WHAT YOU HAVE TO DO. Nothing but the lines from the one containing "This screenshot has width=661, height=372." to the end of the records below should be output, each exactly as written.
BEGIN RECORDED DATA
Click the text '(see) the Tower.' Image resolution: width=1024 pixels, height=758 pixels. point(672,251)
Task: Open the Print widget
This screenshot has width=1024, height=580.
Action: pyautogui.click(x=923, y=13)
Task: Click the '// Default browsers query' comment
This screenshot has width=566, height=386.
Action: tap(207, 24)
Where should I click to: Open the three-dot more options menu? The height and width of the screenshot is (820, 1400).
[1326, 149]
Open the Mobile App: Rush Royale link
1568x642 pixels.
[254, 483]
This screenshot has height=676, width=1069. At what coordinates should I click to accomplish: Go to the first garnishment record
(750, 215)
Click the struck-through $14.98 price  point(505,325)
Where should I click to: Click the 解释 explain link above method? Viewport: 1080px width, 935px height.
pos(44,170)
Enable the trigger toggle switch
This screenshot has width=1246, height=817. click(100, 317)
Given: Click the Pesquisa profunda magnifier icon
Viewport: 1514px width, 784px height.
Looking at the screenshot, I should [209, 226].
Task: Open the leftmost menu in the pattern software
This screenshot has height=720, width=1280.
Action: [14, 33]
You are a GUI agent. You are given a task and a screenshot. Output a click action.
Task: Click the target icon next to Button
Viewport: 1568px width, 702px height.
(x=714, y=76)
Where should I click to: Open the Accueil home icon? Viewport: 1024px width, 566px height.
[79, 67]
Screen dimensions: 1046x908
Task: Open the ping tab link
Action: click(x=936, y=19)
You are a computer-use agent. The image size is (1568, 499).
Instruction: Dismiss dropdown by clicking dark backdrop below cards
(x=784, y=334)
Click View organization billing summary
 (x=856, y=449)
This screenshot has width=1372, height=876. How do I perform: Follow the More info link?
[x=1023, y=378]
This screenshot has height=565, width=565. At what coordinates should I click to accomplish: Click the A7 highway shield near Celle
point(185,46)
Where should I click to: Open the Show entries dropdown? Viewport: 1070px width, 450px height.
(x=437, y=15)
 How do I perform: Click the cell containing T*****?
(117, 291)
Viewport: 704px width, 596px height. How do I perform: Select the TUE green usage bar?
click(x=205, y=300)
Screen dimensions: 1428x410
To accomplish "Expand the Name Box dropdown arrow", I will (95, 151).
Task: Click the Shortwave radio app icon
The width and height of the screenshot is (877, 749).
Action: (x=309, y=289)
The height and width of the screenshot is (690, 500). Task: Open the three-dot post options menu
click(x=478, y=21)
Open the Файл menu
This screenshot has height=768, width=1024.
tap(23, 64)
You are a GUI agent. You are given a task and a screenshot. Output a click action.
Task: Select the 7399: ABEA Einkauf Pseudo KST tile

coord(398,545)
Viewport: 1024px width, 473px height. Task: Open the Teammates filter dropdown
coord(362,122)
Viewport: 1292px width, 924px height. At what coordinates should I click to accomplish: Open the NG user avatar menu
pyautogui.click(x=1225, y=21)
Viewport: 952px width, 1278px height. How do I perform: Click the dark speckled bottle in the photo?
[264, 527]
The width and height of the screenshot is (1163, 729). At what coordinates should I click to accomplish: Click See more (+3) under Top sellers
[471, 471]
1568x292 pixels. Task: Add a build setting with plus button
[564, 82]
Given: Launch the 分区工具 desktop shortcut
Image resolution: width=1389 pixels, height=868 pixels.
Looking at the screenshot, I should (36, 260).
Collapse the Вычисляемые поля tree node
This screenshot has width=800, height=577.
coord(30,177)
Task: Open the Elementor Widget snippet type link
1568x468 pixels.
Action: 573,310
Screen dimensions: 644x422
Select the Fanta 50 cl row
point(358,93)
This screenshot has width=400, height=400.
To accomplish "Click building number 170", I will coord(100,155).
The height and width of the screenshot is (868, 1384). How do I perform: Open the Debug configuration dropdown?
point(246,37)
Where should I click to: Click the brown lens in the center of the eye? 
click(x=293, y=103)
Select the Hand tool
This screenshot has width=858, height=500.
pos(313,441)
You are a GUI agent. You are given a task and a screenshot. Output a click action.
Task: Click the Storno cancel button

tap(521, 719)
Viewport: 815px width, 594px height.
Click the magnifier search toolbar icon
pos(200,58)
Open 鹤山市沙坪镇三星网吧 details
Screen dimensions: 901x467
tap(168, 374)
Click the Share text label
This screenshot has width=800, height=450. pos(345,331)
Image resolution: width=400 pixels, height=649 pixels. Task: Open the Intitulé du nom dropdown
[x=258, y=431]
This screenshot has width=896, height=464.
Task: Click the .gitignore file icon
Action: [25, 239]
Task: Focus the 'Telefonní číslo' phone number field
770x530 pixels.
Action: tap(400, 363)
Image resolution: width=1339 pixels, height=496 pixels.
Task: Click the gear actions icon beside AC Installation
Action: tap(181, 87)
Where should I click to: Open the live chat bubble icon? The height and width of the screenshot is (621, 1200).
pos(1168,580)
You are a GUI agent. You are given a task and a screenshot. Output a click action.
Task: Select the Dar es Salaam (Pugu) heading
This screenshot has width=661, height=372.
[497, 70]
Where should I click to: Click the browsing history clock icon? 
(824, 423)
END RECORDED DATA
ANSWER BELOW.
This screenshot has width=661, height=372.
[497, 70]
Where should I click to: Click the browsing history clock icon? 
(824, 423)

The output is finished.